Our Lord prayed to the Father on His way to crucifixion that the cup of death might pass from Him, but He added, “Let it be your will.” We find ourselves on the same path when it comes to facing the pain either of enduring cancer or of watching someone we love go through it. The results of the medical exam, the blood work, the CAT scan, the MRI and the biopsy all came back positive: “You have cancer,” the doctor said.
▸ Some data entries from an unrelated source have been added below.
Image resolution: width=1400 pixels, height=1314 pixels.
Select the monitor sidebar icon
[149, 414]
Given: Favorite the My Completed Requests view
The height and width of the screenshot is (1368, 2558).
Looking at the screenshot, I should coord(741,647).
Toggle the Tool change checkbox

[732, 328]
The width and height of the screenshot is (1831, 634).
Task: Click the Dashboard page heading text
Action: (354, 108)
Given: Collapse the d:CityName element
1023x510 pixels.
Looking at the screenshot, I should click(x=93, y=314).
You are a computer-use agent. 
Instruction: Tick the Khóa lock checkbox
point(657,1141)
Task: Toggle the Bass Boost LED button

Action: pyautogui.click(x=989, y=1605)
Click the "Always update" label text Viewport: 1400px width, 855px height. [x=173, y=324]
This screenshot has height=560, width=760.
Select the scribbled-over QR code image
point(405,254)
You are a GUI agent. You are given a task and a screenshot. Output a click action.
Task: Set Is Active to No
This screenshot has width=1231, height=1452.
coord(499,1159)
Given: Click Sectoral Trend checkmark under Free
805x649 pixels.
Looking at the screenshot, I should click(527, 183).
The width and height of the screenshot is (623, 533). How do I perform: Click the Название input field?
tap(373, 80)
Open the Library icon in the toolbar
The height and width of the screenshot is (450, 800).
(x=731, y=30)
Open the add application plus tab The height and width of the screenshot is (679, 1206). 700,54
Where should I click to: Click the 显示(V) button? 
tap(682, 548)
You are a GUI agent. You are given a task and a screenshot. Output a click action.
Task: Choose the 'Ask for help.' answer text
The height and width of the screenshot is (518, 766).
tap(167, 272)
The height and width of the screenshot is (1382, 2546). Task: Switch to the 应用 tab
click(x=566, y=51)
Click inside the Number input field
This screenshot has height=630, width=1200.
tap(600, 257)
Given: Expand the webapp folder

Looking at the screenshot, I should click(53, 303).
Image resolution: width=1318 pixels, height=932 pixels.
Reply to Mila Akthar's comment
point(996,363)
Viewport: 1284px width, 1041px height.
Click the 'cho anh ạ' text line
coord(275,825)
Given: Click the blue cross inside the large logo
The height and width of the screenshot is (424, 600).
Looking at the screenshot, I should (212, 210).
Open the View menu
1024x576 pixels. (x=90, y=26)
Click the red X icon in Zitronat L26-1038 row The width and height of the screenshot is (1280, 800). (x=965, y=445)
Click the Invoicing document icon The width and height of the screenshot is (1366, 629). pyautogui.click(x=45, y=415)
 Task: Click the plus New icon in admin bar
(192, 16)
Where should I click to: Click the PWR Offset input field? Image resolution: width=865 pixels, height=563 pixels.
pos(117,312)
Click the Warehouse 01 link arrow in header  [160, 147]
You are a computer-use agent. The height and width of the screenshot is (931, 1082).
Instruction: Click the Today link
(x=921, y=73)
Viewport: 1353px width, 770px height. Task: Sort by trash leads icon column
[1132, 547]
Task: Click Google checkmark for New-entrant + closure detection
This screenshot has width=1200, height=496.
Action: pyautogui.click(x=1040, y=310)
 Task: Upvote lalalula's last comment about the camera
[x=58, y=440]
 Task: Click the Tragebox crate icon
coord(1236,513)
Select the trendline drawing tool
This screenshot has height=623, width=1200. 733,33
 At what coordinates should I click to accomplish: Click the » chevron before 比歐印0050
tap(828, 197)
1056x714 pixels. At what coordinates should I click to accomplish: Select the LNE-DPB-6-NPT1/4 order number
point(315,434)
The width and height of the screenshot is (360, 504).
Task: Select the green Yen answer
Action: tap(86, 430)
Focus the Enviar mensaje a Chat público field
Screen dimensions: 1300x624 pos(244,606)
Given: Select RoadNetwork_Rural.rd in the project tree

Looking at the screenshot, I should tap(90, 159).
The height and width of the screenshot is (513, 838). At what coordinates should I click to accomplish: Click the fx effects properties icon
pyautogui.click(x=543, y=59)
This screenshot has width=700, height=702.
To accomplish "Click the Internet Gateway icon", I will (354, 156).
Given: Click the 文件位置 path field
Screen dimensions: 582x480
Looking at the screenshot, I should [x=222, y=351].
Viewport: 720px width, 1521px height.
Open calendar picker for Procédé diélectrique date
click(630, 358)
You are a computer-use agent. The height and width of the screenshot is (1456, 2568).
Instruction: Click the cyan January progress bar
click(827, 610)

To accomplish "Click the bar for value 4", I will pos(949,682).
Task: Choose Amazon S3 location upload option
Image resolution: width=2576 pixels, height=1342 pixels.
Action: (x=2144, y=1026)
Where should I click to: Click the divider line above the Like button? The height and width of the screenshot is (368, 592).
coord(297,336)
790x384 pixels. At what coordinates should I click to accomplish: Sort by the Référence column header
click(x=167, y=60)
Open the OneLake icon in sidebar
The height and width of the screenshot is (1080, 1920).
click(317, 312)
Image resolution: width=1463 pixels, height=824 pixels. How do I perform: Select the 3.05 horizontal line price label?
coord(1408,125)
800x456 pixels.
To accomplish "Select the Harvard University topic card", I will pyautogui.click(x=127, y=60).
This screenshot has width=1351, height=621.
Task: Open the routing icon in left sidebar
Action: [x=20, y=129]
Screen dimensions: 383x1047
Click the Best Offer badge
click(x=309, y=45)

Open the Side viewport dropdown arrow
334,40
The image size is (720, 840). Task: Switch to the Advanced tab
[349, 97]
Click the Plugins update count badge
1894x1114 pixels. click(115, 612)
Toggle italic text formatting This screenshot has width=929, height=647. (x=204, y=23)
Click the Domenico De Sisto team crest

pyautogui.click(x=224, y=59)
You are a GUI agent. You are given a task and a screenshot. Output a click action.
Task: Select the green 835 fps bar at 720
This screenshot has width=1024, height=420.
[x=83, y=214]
After this heavy news comes the rocky road of chemo and radiation.

I don’t know much about chemo, but I know that it’s supposed to kill the cancer cells and some good ones. We could deal with the hair loss, but we pray that we never experience loss of faith, patience or hope, because that is much worse than having cancer. “Hear my cry, O Lord, listen to my prayer. From the ends of the earth I call to You, I call as my heart grows faint. Lead me to the rock that is higher than I. You have been my refuge, a strong tower against my foe. I long to dwell in your tent forever and take refuge under the shadow of your wings” (Psalms 61).